Governo nega recuo no estatuto do aluno


 

Lusa/AOonline   Nacional   1 de Nov de 2007, 10:30

 O secretário de Estado da Educação recusou hoje que tenha havido um recuo na proposta do novo Estatuto do Aluno, dizendo que as alterações introduzidas quarta-feira pelo PS não mudam nada de fundamental e coincidem com o discurso da ministra.
Valter Lemos disse que a alteração ao artigo 22º do Estatuto do Aluno, que quarta-feira foi entregue pelo PS na Comissão Parlamentar de Educação, relativa às provas de recuperação para os alunos com excesso de faltas, "não muda nada de fundamental".

    Mudou o nome da prova e foram "precisados de forma mais clara" alguns pontos, acrescentou.

    "A proposta que estava ser discutida ontem é a proposta do Governo; trata-se da mesma coisa e é aquilo que a ministra da Educação tem vindo a dizer", acrescentou o secretário de Estado da Educação.

    Em causa está uma alteração ao artigo do novo Estatuto do Aluno apresentada pelos socialistas tendo em vista a definição das consequências para os estudantes em caso de reprovação.

    Os alunos do ensino básico com excesso de faltas e sem aproveitamento na prova de recuperação poderão chumbar se o conselho pedagógico da escola assim o decidir, segundo uma proposta do PS.

    Assim, tendo em conta a natureza e a justificação das faltas dadas, o período lectivo em que ocorreu a prova e os resultados dos alunos nas restantes disciplinas, o conselho pedagógico poderá optar pela realização de nova prova e o cumprimento de um plano de trabalho acrescido, pela retenção do aluno no caso de este estar a cumprir a escolaridade obrigatória ou, no caso do secundário, a exclusão do estudante na disciplina em que não obteve aprovação naquela prova.
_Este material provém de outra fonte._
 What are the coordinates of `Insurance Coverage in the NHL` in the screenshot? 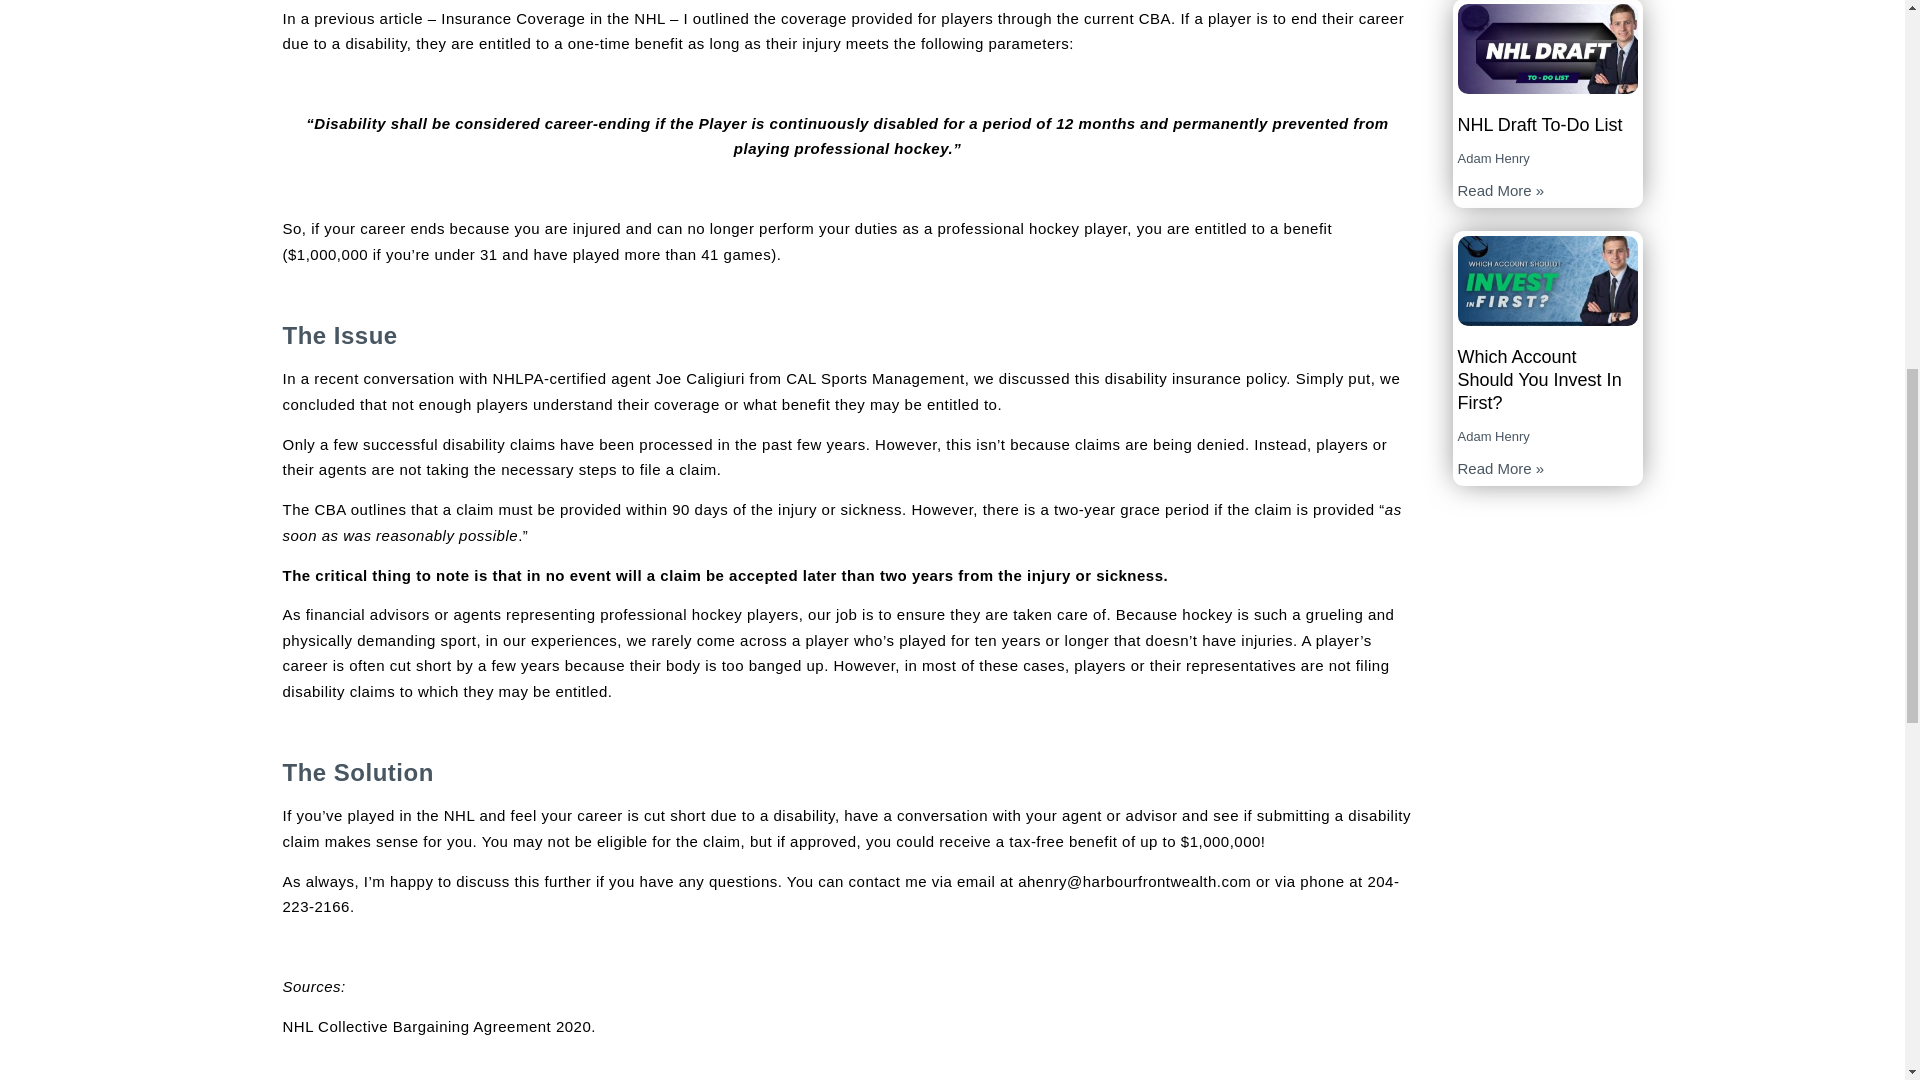 It's located at (552, 18).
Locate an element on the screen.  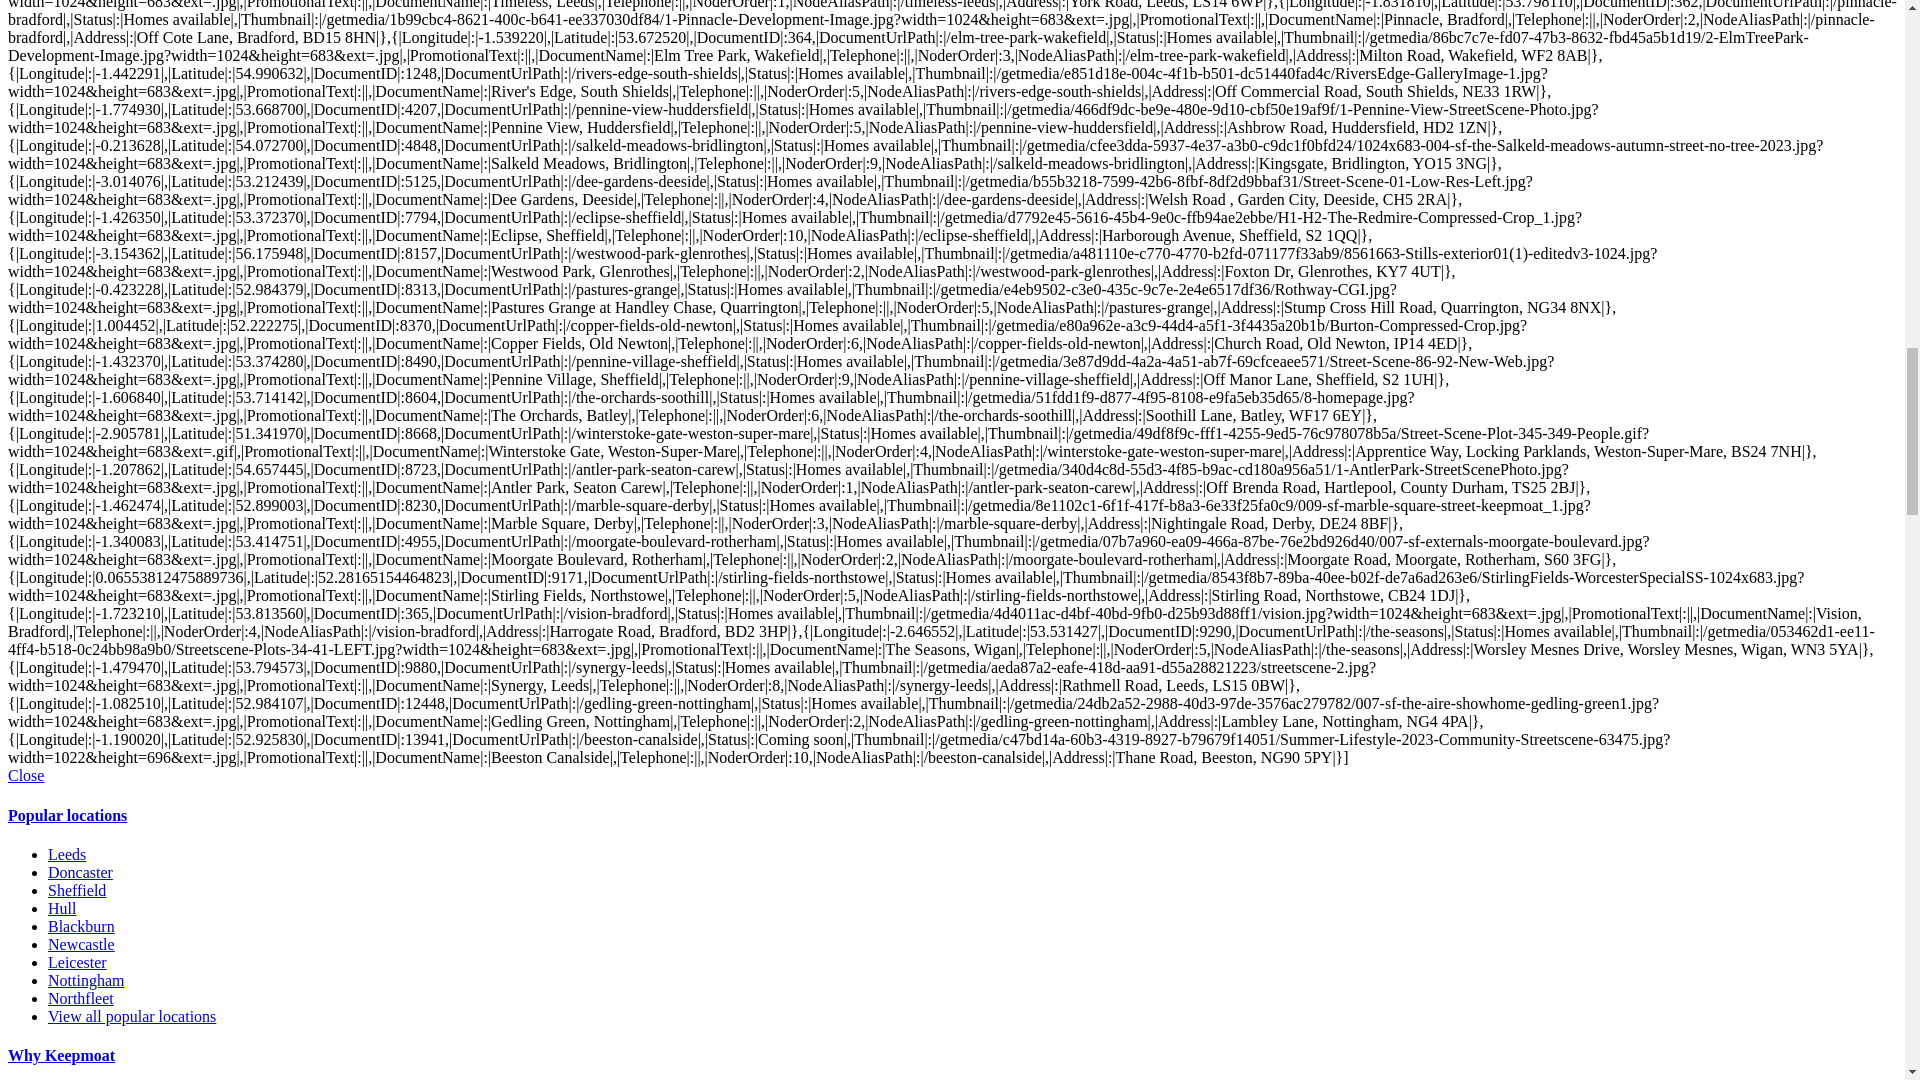
Leicester is located at coordinates (78, 962).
    A anterior redacção do artigo em causa, que a maioria socialista aprovou na semana passada no âmbito da discussão na especialidade, não especificava as consequências para o aluno da realização da prova, o que tinha gerado dúvidas e críticas de toda a oposição.

    Estas declarações de Valter Lemos surgem depois da oposição em peso ter dito que houve um recuo na proposta do governo e que a ministra foi desautorizada pelo grupo parlamentar socialista.

    Questionado sobre se o Governo deu algumas instruções ao grupo parlamentar do PS para que fossem introduzidas alterações ao novo Estatuto do Aluno em sede de debate parlamentar, o secretário de Estado da Educação disse apenas que "o Governo não dá instruções ao grupo parlamentar; trabalha com o grupo parlamentar".

    Valter Lemos afirmou ainda que "falsamente foi levantada uma cortina de fumo sobre a proposta do governo" nesta matéria, estando-se a tentar passar uma mensagem "errada" de que se quer incentivar o absentismo.

    "Não é isso que está na proposta do Governo", garantiu, clarificando que aquilo que o Executivo pretende é ter uma escola obrigatória para todos e que obriga os alunos a estarem lá.

    Além disso, o Governo quer uma "escola exigente com o trabalho dos alunos".